__SELECTED EXCERPT__:
····················

Benjamin Bocquelet (born June 27, 1980) is a French-British animator, writer, director and producer, best known as the creator of the hit Cartoon Network animated series The Amazing World of Gumball. He was also the director of a short film called The Hell's Kitchen in 2003. When Cartoon Network Development Studio Europe was created in 2007, Bocquelet was hired in order to help people pitch their projects to Cartoon Network after the dismissal of Nickelodeon and Jetix subdivisions of Europe. However, when the studio decided to have its employees all pitch their own ideas, he decided to take some of the rejected characters he had created for commercials and put them all in one series, with a school setting. Daniel Lennard and Khaki Jones and Brian Miller, the Vice President of Original Series and Development at Turner Broadcasting Systems,  liked the idea and the series was ultimately greenlit.

····················

__GIVEN INSTRUCTION__:
In the Benjamin Bocquelet biography above, what is the title of the short film he directed in 2003?

····················

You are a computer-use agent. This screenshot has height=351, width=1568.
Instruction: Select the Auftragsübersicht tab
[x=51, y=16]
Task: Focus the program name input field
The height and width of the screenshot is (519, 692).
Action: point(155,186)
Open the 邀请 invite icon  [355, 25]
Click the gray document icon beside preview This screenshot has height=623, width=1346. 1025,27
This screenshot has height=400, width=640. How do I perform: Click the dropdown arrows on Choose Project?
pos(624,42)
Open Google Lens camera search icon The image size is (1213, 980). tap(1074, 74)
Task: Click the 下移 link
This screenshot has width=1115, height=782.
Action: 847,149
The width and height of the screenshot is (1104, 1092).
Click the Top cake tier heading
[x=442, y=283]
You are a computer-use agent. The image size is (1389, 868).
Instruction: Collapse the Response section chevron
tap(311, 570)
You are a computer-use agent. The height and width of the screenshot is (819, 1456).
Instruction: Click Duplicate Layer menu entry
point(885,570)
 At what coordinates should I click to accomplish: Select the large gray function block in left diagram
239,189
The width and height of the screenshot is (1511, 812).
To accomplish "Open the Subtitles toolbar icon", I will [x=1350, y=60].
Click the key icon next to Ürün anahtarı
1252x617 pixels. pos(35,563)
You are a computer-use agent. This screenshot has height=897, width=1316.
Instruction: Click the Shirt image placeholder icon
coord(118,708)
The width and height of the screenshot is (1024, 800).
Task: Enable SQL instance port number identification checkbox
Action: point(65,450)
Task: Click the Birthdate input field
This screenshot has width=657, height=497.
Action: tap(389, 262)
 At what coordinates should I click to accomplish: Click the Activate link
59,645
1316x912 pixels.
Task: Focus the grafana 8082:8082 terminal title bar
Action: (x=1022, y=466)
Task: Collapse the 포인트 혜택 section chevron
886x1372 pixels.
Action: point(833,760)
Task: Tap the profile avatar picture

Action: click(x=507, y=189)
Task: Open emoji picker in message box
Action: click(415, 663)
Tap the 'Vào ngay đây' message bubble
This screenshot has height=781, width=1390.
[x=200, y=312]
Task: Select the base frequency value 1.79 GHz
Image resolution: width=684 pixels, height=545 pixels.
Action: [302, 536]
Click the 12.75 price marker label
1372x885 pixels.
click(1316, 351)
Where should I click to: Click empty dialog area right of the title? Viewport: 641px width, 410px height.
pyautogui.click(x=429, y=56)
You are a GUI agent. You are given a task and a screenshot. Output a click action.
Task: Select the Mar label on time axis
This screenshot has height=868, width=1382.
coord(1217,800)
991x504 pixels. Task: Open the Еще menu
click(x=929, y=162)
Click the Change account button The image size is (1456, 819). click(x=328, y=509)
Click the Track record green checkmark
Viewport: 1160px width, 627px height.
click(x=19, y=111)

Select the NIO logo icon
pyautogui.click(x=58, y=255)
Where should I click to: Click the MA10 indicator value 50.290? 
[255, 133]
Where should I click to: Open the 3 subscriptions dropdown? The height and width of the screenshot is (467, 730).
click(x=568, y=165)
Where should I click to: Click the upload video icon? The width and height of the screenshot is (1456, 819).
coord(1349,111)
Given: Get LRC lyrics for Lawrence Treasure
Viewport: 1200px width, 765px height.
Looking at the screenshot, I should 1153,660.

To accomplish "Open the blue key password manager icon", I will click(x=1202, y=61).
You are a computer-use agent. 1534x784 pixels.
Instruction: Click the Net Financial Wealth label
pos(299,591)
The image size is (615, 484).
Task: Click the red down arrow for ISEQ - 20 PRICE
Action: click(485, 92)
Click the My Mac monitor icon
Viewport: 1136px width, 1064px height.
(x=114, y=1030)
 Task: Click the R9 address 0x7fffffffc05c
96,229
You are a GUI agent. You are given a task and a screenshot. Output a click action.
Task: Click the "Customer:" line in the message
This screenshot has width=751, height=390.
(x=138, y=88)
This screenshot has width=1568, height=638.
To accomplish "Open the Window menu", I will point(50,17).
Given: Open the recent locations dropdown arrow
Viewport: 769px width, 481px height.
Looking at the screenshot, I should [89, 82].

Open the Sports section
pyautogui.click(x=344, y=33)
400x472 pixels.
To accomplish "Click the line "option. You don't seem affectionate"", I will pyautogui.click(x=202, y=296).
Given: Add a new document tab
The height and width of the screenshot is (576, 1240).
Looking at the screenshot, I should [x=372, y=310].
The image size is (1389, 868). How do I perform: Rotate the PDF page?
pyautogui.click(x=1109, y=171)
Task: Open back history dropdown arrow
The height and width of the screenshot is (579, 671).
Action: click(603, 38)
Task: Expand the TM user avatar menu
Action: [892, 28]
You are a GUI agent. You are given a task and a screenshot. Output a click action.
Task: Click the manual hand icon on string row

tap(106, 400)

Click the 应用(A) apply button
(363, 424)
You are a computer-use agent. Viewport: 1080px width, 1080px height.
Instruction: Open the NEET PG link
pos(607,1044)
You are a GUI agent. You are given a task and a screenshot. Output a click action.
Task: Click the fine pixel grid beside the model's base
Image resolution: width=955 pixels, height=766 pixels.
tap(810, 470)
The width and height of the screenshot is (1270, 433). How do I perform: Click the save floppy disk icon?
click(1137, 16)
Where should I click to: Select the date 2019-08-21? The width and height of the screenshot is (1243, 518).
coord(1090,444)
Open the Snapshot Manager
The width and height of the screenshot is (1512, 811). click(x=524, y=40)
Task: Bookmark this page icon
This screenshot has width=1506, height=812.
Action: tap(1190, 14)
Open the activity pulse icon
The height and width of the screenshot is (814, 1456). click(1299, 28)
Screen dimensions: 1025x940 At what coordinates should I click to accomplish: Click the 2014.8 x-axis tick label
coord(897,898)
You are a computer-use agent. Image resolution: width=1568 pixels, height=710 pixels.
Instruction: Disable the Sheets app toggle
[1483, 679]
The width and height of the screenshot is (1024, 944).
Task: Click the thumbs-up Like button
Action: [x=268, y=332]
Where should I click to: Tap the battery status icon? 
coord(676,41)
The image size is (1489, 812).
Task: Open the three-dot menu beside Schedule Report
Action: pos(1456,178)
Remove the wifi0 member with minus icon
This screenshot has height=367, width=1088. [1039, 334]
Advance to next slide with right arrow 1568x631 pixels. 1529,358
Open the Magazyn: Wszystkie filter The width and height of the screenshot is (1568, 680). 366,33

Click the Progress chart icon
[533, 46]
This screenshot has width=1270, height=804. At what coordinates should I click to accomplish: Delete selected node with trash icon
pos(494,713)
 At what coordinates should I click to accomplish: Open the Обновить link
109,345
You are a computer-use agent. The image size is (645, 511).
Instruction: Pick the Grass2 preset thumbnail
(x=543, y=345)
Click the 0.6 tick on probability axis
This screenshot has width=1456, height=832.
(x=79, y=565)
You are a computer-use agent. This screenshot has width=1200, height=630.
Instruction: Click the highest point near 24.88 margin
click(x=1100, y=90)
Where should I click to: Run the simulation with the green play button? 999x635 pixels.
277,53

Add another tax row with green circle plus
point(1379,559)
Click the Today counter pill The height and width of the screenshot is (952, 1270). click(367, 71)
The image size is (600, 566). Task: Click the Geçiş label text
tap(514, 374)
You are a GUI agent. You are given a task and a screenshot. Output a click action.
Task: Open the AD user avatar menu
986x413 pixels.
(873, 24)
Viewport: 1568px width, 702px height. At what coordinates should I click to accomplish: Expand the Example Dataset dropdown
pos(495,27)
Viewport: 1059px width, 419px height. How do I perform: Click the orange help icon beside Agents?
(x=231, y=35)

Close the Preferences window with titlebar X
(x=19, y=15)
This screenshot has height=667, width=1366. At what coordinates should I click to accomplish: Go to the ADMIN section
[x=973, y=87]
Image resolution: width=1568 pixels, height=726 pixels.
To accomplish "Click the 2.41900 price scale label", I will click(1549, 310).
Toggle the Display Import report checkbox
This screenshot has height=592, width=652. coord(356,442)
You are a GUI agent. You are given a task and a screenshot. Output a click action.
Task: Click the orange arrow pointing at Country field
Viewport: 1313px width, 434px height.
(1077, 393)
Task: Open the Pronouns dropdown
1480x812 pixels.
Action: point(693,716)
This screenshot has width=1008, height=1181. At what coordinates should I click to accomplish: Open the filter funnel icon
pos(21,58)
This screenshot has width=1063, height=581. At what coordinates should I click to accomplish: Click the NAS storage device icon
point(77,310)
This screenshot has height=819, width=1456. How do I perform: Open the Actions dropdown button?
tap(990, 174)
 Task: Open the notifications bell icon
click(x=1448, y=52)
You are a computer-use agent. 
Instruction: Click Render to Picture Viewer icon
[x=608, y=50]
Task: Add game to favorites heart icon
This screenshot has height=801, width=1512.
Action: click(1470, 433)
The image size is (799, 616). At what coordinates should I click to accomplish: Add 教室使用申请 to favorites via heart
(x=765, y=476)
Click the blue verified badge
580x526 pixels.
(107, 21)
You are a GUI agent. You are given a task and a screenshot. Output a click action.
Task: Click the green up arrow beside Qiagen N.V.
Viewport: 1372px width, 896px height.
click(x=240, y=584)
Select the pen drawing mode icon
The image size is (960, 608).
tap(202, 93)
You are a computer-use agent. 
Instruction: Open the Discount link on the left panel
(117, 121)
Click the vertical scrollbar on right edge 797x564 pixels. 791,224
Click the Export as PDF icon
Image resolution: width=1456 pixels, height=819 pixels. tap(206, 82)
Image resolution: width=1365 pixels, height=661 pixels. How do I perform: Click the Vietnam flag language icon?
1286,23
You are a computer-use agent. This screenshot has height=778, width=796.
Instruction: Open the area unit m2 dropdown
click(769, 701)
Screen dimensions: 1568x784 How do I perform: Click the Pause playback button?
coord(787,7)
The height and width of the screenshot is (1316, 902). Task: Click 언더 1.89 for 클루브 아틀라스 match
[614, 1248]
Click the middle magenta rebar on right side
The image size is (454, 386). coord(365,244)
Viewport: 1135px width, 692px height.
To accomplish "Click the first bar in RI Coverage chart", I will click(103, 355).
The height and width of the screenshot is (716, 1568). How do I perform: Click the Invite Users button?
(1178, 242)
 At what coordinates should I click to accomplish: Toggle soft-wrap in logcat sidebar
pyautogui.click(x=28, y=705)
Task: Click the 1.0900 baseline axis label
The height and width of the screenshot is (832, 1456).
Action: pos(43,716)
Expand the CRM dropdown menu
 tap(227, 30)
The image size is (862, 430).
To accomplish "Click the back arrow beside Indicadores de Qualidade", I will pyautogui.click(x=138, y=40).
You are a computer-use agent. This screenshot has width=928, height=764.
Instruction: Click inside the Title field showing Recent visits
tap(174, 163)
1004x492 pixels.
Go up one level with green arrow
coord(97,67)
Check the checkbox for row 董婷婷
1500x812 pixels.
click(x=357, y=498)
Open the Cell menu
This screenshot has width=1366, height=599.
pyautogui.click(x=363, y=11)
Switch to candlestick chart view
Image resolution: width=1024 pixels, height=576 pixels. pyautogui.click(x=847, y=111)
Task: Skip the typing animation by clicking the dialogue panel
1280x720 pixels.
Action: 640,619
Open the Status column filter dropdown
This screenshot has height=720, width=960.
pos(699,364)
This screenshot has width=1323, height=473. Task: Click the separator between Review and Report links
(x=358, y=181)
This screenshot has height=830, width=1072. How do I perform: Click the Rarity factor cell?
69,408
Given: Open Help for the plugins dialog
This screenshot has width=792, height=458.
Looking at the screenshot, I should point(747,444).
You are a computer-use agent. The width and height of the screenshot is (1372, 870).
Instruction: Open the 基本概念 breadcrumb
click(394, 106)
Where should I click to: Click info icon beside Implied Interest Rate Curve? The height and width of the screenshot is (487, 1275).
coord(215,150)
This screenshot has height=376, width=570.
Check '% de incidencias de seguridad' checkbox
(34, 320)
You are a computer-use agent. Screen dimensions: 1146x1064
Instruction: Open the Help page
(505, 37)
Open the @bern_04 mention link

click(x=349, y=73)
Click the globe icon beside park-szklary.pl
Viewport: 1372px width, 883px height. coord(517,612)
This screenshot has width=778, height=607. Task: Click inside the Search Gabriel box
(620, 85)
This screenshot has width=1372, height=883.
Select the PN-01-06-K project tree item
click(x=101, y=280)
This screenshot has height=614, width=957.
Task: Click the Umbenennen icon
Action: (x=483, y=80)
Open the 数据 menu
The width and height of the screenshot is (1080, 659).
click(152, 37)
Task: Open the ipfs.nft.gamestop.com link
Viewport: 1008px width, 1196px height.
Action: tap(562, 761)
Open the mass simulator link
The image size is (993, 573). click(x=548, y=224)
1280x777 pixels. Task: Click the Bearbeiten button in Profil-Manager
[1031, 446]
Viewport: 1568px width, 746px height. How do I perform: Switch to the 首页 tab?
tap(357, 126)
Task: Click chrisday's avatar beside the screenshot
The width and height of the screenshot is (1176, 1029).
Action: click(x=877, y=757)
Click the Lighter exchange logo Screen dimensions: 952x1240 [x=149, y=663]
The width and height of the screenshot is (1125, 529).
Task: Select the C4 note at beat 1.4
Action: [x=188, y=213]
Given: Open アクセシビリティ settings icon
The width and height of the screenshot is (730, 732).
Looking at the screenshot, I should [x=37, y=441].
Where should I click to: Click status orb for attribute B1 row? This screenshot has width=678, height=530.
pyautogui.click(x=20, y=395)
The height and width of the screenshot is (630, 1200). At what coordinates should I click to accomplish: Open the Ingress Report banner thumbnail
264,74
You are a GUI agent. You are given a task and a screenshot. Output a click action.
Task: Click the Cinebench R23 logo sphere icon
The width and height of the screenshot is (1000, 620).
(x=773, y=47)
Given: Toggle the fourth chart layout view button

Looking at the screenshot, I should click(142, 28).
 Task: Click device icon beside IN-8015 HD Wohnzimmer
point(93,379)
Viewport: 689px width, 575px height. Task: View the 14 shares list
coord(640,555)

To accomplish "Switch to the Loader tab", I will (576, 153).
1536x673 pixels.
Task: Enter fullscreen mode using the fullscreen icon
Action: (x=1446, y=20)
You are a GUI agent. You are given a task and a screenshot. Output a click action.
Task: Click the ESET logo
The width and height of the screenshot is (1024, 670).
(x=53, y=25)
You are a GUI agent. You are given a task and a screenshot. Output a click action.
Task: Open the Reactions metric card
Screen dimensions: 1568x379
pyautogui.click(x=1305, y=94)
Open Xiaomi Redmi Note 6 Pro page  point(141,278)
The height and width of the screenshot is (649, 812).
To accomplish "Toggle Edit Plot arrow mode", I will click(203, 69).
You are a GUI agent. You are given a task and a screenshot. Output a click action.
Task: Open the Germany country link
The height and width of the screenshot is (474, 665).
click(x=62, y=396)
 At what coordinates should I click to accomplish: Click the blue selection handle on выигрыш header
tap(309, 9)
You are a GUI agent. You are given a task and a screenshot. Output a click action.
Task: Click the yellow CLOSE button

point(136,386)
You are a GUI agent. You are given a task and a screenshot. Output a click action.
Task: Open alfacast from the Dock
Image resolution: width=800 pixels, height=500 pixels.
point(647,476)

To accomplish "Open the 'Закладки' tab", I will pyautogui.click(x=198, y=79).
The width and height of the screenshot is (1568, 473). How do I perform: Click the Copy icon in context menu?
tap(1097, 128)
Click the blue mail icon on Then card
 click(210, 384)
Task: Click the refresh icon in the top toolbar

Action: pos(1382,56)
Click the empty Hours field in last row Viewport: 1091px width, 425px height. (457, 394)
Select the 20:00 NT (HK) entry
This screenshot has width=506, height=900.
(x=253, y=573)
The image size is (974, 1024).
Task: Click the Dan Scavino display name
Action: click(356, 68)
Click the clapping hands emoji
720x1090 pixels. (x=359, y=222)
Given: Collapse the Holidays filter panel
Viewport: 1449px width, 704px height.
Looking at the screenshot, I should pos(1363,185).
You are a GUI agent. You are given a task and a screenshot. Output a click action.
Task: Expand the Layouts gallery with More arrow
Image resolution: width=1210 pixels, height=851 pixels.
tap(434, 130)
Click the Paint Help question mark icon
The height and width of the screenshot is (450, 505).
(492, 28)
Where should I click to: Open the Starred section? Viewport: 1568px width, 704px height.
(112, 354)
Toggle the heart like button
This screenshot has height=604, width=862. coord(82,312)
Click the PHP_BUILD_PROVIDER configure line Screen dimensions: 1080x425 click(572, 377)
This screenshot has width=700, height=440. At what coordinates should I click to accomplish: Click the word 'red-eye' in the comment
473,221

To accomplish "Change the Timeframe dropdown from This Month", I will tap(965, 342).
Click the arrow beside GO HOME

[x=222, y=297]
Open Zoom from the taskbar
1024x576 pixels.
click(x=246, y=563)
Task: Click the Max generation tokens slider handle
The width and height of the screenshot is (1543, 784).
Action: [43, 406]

····················

__SOLUTION__:
The Hell's Kitchen